Goal of the exercise » The data below must be repeated exactly. Leave nothing out.

Data shown »
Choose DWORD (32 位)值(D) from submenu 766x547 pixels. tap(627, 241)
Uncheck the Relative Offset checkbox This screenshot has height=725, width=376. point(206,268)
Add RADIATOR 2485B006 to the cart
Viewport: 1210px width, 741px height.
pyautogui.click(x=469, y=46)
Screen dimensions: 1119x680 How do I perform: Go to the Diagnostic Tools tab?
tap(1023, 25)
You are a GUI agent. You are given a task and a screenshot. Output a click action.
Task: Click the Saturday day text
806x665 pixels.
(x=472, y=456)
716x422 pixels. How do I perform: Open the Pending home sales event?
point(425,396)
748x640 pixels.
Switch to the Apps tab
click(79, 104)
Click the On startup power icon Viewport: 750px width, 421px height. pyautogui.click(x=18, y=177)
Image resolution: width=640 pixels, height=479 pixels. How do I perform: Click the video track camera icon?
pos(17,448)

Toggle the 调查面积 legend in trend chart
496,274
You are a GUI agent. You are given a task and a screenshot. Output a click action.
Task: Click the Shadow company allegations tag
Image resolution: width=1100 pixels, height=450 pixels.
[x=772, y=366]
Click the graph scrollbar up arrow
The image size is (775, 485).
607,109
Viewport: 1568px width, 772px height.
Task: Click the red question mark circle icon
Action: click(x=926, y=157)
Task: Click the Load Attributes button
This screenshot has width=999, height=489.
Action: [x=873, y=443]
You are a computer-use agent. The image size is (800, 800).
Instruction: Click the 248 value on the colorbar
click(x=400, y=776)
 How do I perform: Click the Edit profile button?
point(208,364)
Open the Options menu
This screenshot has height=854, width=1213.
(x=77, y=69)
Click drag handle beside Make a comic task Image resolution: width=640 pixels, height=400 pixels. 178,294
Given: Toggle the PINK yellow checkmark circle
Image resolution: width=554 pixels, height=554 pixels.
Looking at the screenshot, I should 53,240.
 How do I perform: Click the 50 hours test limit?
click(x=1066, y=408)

Task result »
Choose DWORD (32 位)值(D) from submenu 766x547 pixels. tap(627, 241)
Uncheck the Relative Offset checkbox This screenshot has height=725, width=376. point(206,268)
Add RADIATOR 2485B006 to the cart
Viewport: 1210px width, 741px height.
pyautogui.click(x=469, y=46)
Screen dimensions: 1119x680 How do I perform: Go to the Diagnostic Tools tab?
tap(1023, 25)
You are a GUI agent. You are given a task and a screenshot. Output a click action.
Task: Click the Saturday day text
806x665 pixels.
(x=472, y=456)
716x422 pixels. How do I perform: Open the Pending home sales event?
point(425,396)
748x640 pixels.
Switch to the Apps tab
click(79, 104)
Click the On startup power icon Viewport: 750px width, 421px height. pyautogui.click(x=18, y=177)
Image resolution: width=640 pixels, height=479 pixels. How do I perform: Click the video track camera icon?
pos(17,448)

Toggle the 调查面积 legend in trend chart
496,274
You are a GUI agent. You are given a task and a screenshot. Output a click action.
Task: Click the Shadow company allegations tag
Image resolution: width=1100 pixels, height=450 pixels.
[x=772, y=366]
Click the graph scrollbar up arrow
The image size is (775, 485).
607,109
Viewport: 1568px width, 772px height.
Task: Click the red question mark circle icon
Action: click(x=926, y=157)
Task: Click the Load Attributes button
This screenshot has width=999, height=489.
Action: [x=873, y=443]
You are a computer-use agent. The image size is (800, 800).
Instruction: Click the 248 value on the colorbar
click(x=400, y=776)
 How do I perform: Click the Edit profile button?
point(208,364)
Open the Options menu
This screenshot has height=854, width=1213.
(x=77, y=69)
Click drag handle beside Make a comic task Image resolution: width=640 pixels, height=400 pixels. 178,294
Given: Toggle the PINK yellow checkmark circle
Image resolution: width=554 pixels, height=554 pixels.
Looking at the screenshot, I should 53,240.
 How do I perform: Click the 50 hours test limit?
click(x=1066, y=408)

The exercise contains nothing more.